# Work request:
Please transcribe the listing below word for word, starting at the line that contains "The width and" and ending after the line that contains "source-label: 来自 · 提问链接 is", with both of those lines included. Leave out the pictures.

# Records supplied:
+===+

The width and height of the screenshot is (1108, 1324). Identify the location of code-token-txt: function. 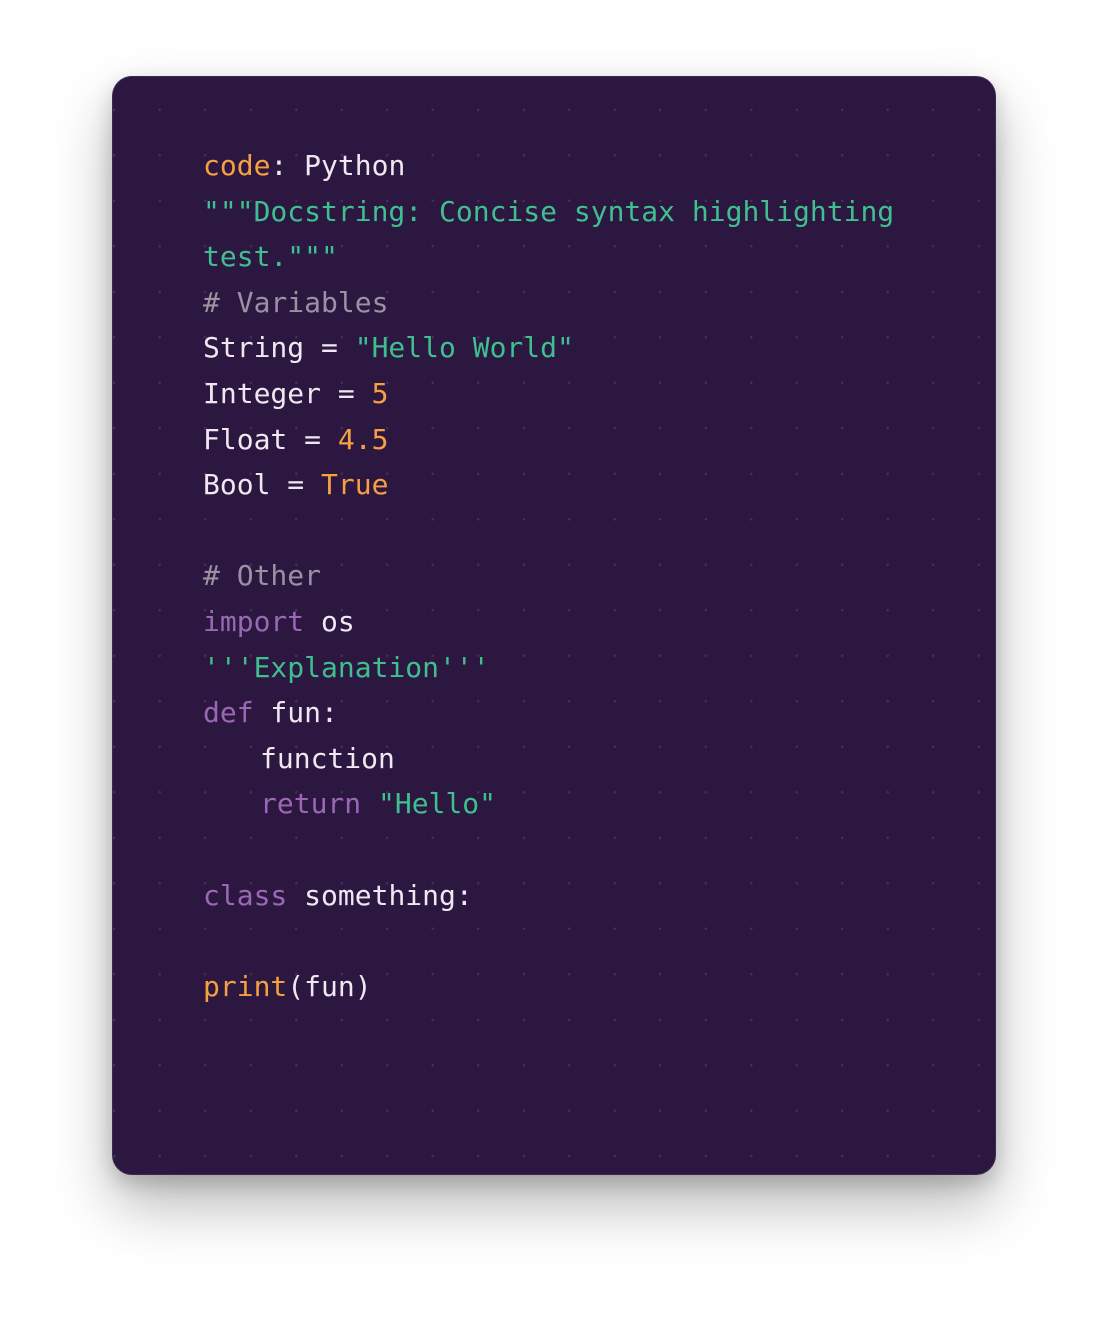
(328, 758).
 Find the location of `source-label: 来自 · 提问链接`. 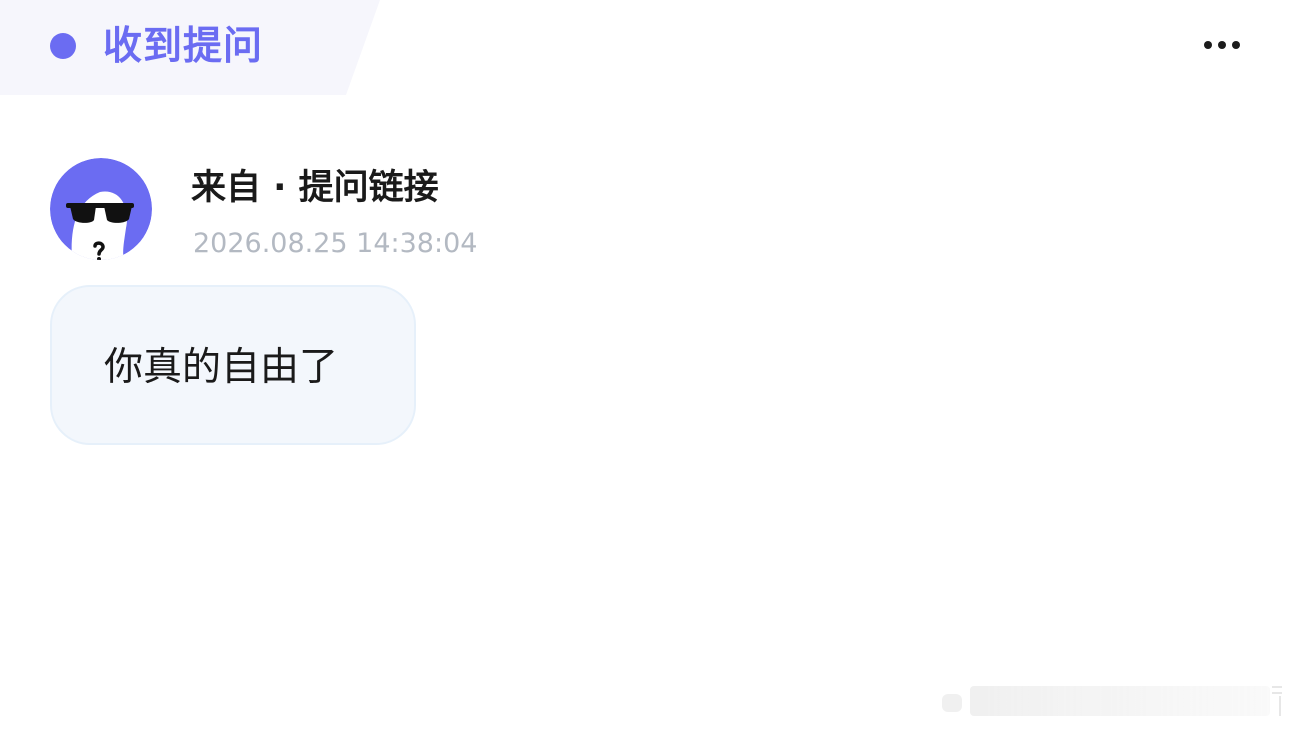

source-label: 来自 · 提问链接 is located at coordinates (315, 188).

+===+

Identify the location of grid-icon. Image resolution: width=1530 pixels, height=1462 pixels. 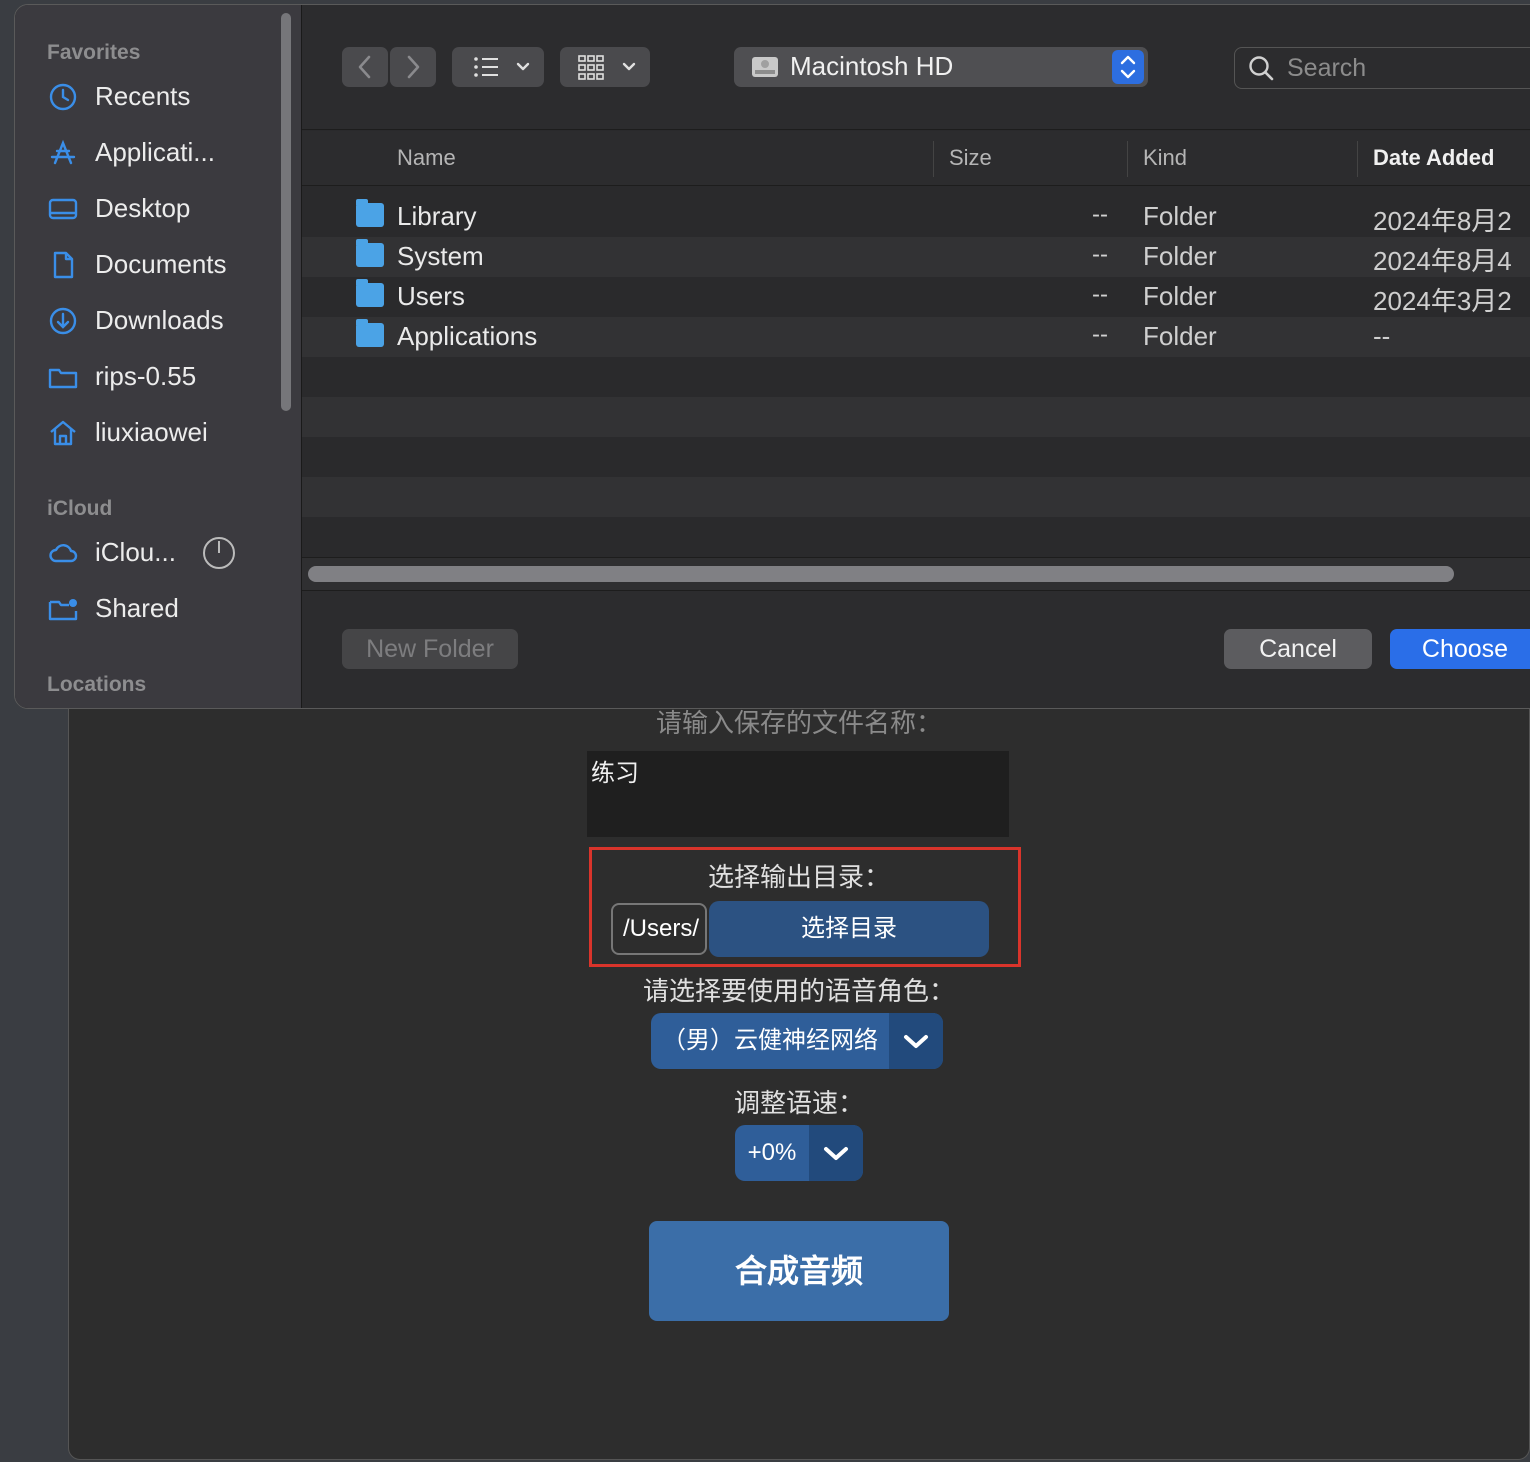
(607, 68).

+===+

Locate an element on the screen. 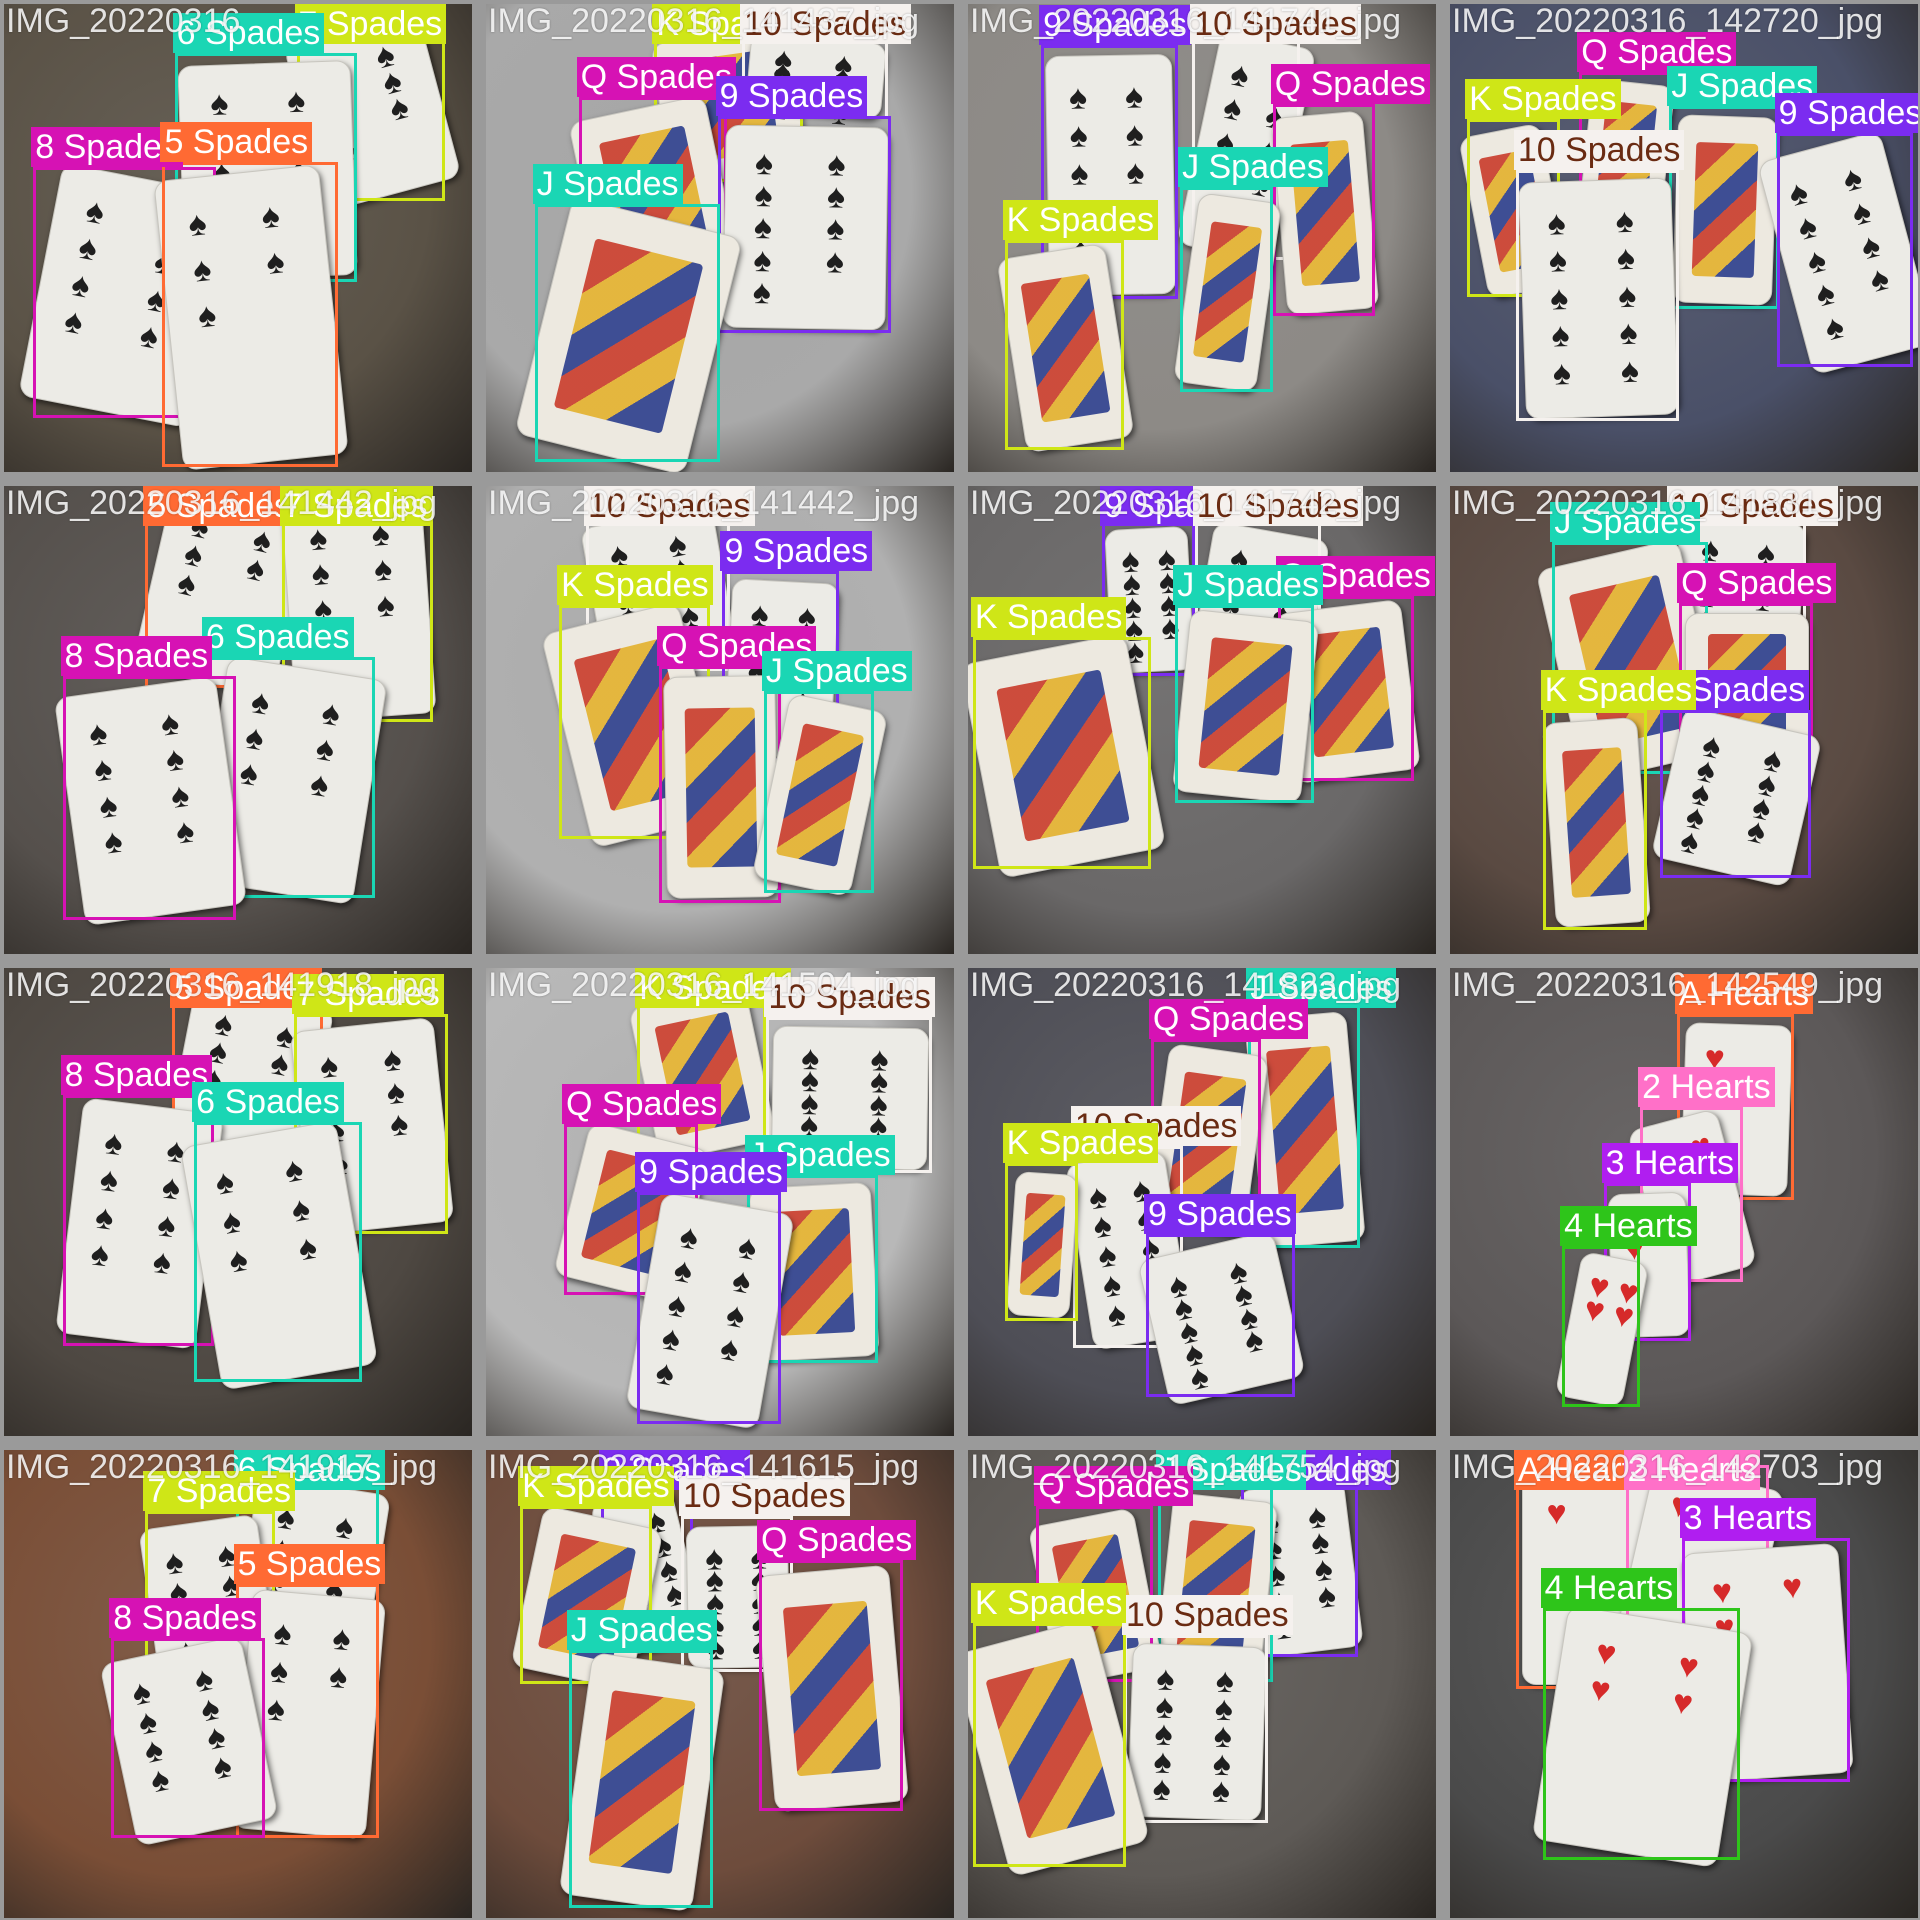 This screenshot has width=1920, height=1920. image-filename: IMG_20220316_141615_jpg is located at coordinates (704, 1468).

+===+

# Solution to this task:
The width and height of the screenshot is (1108, 1324). Identify the location of code-token-txt: function. 
(328, 758).
 Find the location of `source-label: 来自 · 提问链接`. 

source-label: 来自 · 提问链接 is located at coordinates (315, 188).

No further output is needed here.